Por paloma.savedra

Rio - A secretaria municipal de Educação de São Gonçalo instaurou sindicância nesta segunda-feira para apurar o desvio de verbas destinadas à compra de alimentos em creches conveniadas da prefeitura. Ao todo, são 42 — que atendem 3.600 crianças —, e, segundo a Polícia Civil, oito delas são suspeitas de envolvimento no esquema. 

Empresas são investigadas por desvio de verbas em creches

Segundo a secretaria, não há informações de que funcionários do órgão tenham participação no esquema. A prestação de contas é feita por cada instituição e o órgão checa no sistema da Receita Federal se as notas pertencem à empresas ativas ou não. A verba só é repassada após a prestação de contas das instituições.

Polícia Civil cumpriu mandados de busca e apreensão em oito creches suspeitas de desvio de verbas destinadas à compra de alimentosDivulgação

"Estamos abrindo processo de sindicância. Não temos informações sobre possível participação de funcionários da secretaria. Estamos à disposição da polícia e do Ministério Público para atender as solicitações e colocamos toda a documentação das instituições à disposição para averiguação", declarou a secretária de Educação, Vaneli Chaves.

Além das oito creches suspeitas de envolvimento no esquema de desvio de verbas, em São Gonçalo, mais seis empresas que forneciam alimentos para as instituições estão sendo investigadas. Desde o início da manhã desta segunda-feira, agentes da Delegacia Fazendária da Polícia Civil (Delfaz) realizam operação para cumprir 21 mandados de busca e apreensão. Dezesseis pessoas estão prestando depoimento.

De acordo com a delegada assistente da Delfaz, Tatiana Queiroz, a direção das creches desviava o dinheiro para outra utilização, como a compra de materiais de limpeza e pagamentos de profissionais, deixando as crianças sem os alimentos. As verbas eram provenientes do Fundo de Manutenção e Desenvolvimento da Educação Básica e de Valorização dos Profissionais da Educação (Fundeb) e repassadas às creches através da prefeitura.

Desvio foi de R$ 5,2 milhões, diz Polícia Civil

Segundo as investigações, foram desviados R$ 5,2 milhões do município, na fraude que envolve diretores das creches e pessoas ligadas a empresas que emitem notas fiscais. Com isso, aproximadamente 700 crianças foram prejudicadas com o golpe. Há ainda suspeitas de que algumas das empresas investigadas nem existam.

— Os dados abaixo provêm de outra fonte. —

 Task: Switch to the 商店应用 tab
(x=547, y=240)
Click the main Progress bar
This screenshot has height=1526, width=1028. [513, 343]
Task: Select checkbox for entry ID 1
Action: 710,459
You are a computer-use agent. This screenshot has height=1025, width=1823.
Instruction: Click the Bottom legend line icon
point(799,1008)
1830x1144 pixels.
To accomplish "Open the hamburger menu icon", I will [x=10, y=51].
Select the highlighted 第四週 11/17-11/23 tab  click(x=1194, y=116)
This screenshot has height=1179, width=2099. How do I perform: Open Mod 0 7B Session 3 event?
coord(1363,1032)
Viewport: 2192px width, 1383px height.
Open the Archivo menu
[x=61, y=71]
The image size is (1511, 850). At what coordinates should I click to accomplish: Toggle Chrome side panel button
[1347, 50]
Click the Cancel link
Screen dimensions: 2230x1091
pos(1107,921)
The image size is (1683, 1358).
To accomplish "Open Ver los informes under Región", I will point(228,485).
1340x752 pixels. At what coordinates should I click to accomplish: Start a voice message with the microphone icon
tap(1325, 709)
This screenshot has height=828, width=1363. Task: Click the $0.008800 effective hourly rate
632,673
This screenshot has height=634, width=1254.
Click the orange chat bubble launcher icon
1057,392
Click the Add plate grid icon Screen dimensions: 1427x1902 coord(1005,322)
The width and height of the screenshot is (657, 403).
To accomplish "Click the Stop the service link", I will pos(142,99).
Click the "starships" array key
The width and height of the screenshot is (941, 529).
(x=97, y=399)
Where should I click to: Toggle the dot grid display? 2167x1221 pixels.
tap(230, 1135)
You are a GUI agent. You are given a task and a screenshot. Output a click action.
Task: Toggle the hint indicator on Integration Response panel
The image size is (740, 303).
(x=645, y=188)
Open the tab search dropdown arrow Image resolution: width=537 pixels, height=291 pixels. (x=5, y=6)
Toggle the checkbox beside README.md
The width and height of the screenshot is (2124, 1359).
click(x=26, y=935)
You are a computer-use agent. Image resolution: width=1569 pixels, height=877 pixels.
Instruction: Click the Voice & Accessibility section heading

Os integrantes da quadrilha podem responder pelos crimes de fraude à licitação, falsidade de documento particular e público, falsidade ideológica, formação de quadrilha, peculato, crimes de sonegação fiscal e lavagem de dinheiro. Procurada, a Prefeitura de São Gonçalo ainda não se manifestou sobre o fato

Policiais civis realizaram nesta segunda-feira uma operação em São Gonçalo para desmantelar uma quadrilha que desviava verbas de creches do municípioReprodução / TV Globo

De acordo com a delegada Tatiana Queiroz, as investigações começaram há um mês e meio, originadas por meio de uma denúncia. As informações são de que os golpes vinham sendo aplicados desde 2004. "Todos que participavam de maneira direta e indireta do processo de destinação do dinheiro serão investigados, inclusive funcionários públicos da prefeitura", declarou.

As creches investigadas são: Obra Social Tia Lili Educandário e Obra Social Colubandê Primeiro Amor, Associação Assistencial Educacional Macadeski, Creche Comunitária Yaveh Shaman, Instituto Raiz do Futuro, Instituto Social Sonia Gouveia Faria, Obra Social Bem Viver e Obra Social do Bairro das Palmeiras. Já as empresas que vão responder ao processo são: Luke Comércio e Serviços Ltda ME, Vavathay - Vanessa da Silva Maia Comércio de Gêneros Alimentícios, LCA São Gonçalo Comércio e Representação Ltda, João Ricardo Torres ME, Selmarki Rod SG Comercial e Distribuição Ltda, TJL Distribuidora Ltda.